Duplicate, word for word, the stretch of the gift tax excerpt that opens with the words containing "1. Regulations and" and closes with "18, 20-21 (1945).".

---------- SOURCE EXTRACT ----------

Do the gifts of limited partnership interests in 2000 (perhaps), 2001 and 2002 constitute gifts of present interests that qualify for the federal gift tax annual exclusion under § 2503(b) of the Internal Revenue Code ($10,000 in 2000 and 2001 and $11,000 in 2002)? (The IRS conceded that the values were properly reported even though the appraised values allowed “substantial discounts for lack of control and lack of marketability.”)

Holding

The gifts of limited partnership interests do not constitute present interest gifts that  qualify for the federal gift tax annual exclusion.

Analysis

  1. Regulations and Supreme Court Test. The regulations give this general description of a present interest:

    “An unrestricted right to the immediate use, possession, or enjoyment of property or the income from property (such as a life estate or term certain) is a present interest in property.”  Treas. Reg. § 25.2503-3(b).

    An example in the regulations provides that where a trustee is authorized in its discretion to withhold payments of income, the beneficiaries’ right to receive income payments is not a present interest.  Treas. Reg. § 25.2503-3(c), Ex. (1).

    The U.S. Supreme Court reasoned that the donee “must have the right presently to use, possess or enjoy the property,” and this “connote[s] the right to substantial present  economic benefit.”  Fondren v. Commissioner, 324 U.S. 18, 20-21 (1945).

  2. Hackl Test.  The Tax Court in Hackl v. Commissioner, 118 T.C. 279 (2002), aff’d, 335 F.3d 664 (7th Cir. 2003) reasoned that the annual exclusion is available if the donee has the right to immediate use, possession or enjoyment of (1) property transferred, OR (2) income from the property. The Tax Court's test requires that under either alternative, the immediate use, possession or enjoyment must “be of a nature that substantial economic benefit is derived therefrom.”

---------- LISTED ENTRIES ----------

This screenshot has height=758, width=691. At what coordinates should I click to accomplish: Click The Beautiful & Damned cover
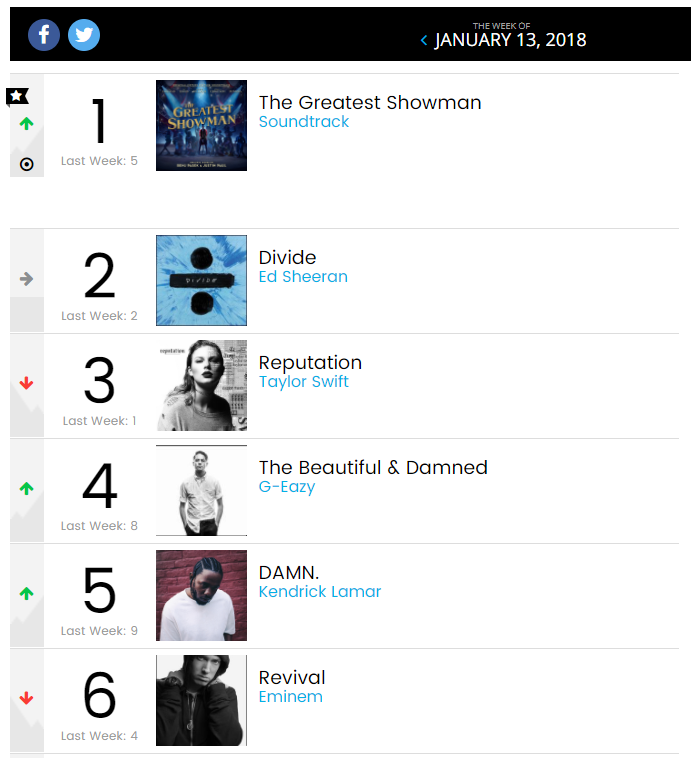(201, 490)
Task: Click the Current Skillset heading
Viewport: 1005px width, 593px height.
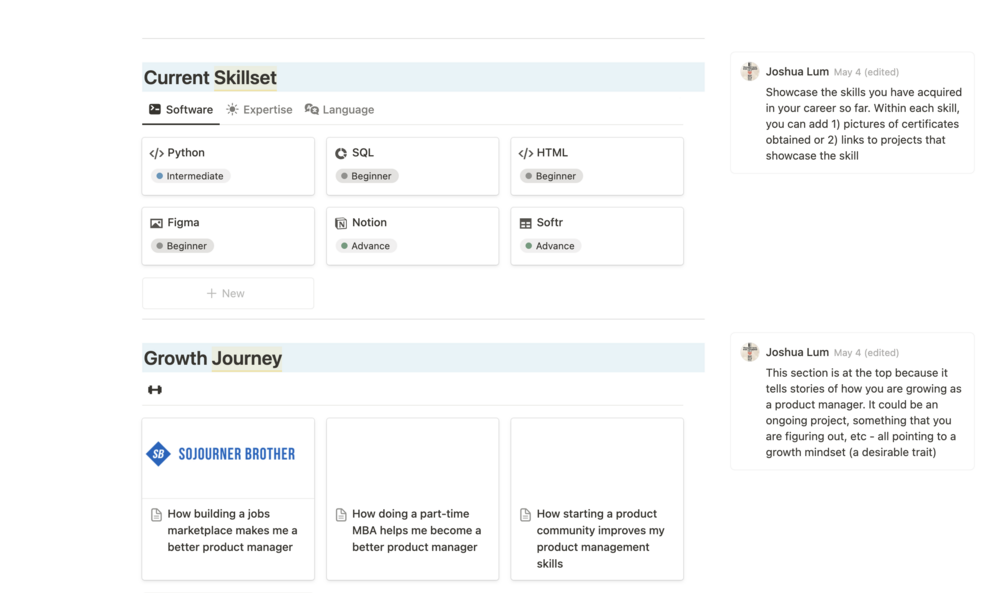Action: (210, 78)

----------
---------- LISTED ENTRIES ----------

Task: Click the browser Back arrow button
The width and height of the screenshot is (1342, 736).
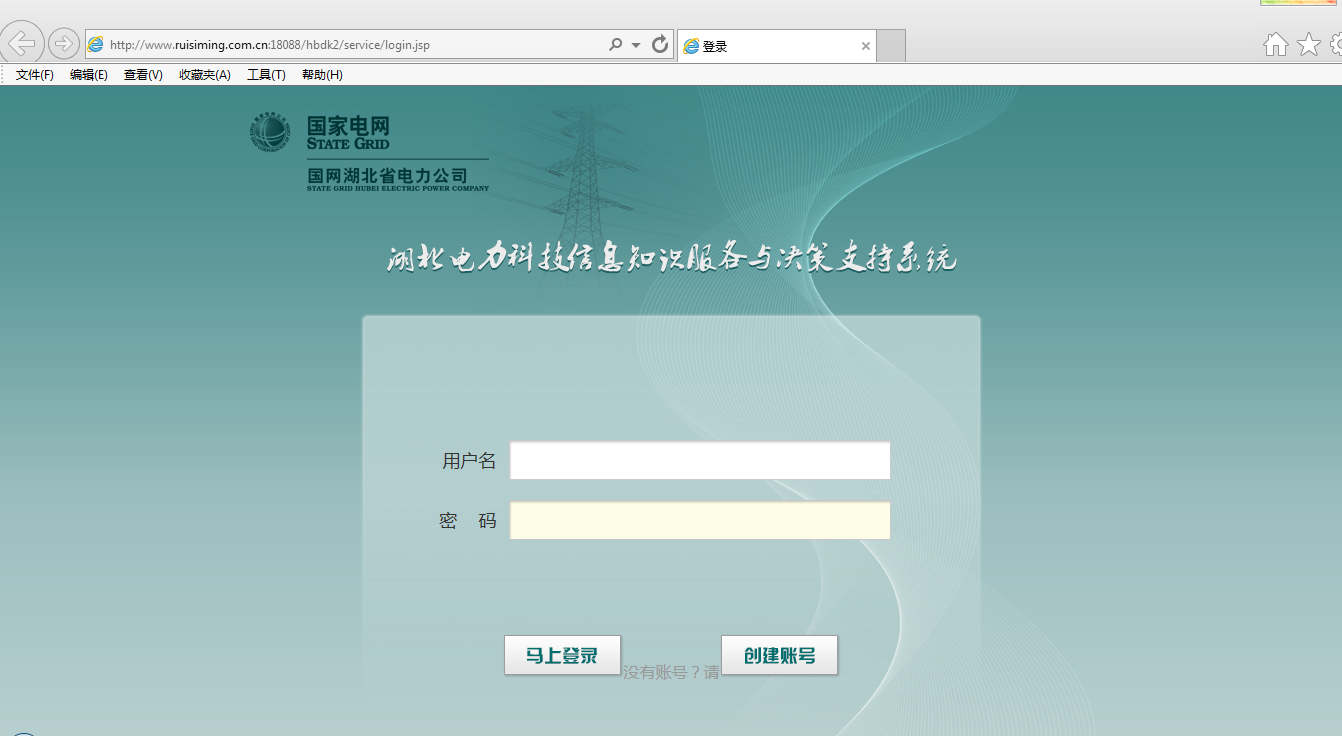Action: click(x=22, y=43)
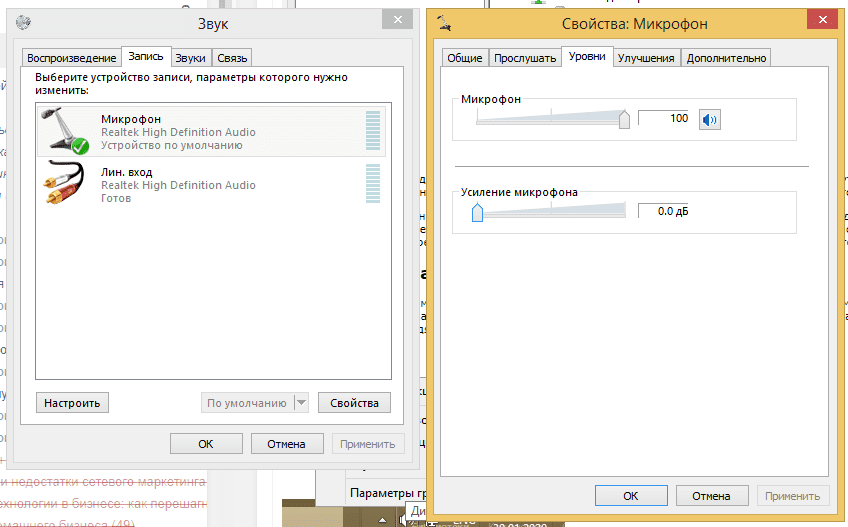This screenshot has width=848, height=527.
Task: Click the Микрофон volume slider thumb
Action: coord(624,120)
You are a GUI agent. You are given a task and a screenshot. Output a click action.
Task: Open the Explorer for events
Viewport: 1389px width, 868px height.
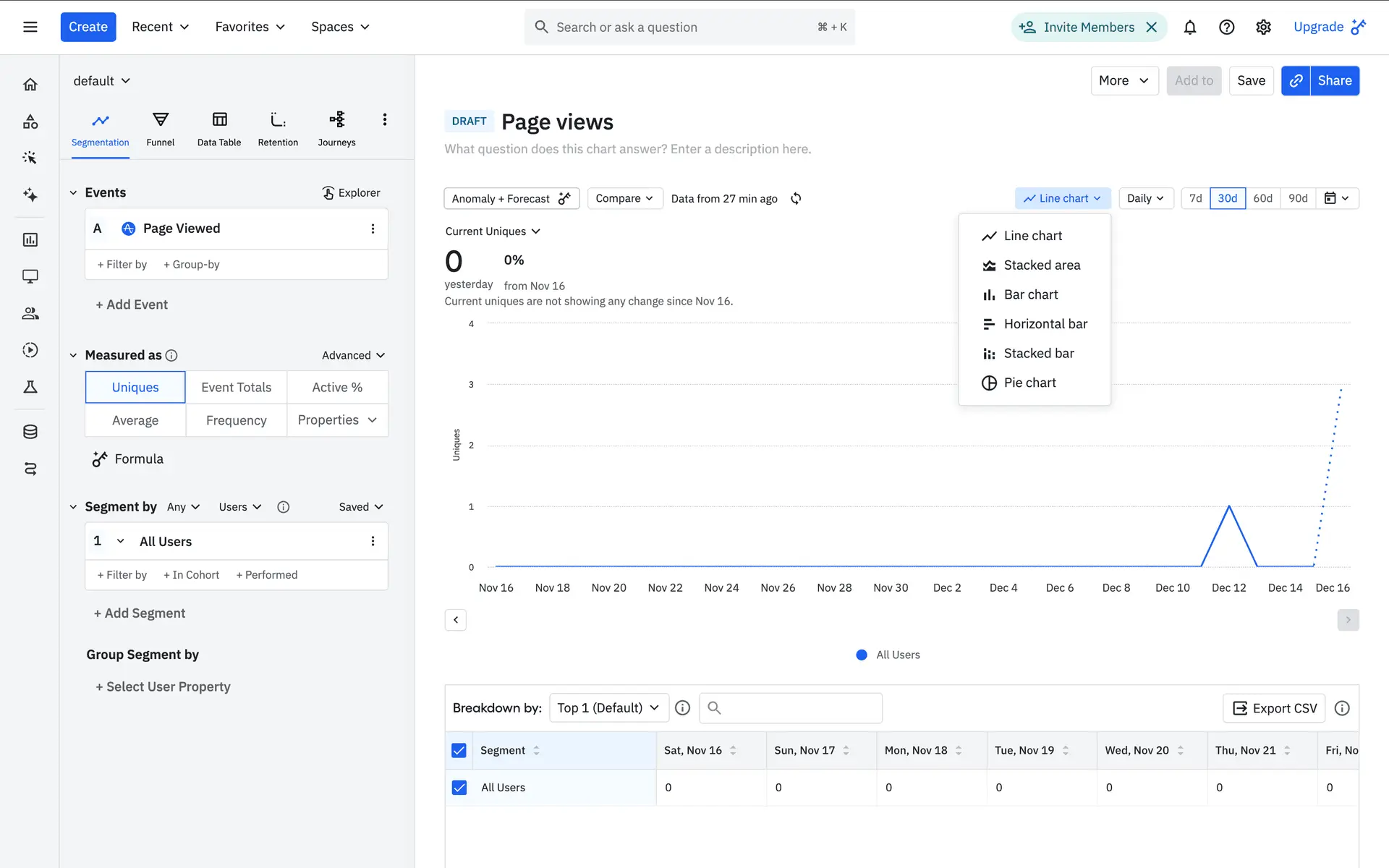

----------

* **TASK RESPONSE**
1. Regulations and Supreme Court Test. The regulations give this general description of a present interest:

    “An unrestricted right to the immediate use, possession, or enjoyment of property or the income from property (such as a life estate or term certain) is a present interest in property.”  Treas. Reg. § 25.2503-3(b).

    An example in the regulations provides that where a trustee is authorized in its discretion to withhold payments of income, the beneficiaries’ right to receive income payments is not a present interest.  Treas. Reg. § 25.2503-3(c), Ex. (1).

    The U.S. Supreme Court reasoned that the donee “must have the right presently to use, possess or enjoy the property,” and this “connote[s] the right to substantial present  economic benefit.”  Fondren v. Commissioner, 324 U.S. 18, 20-21 (1945).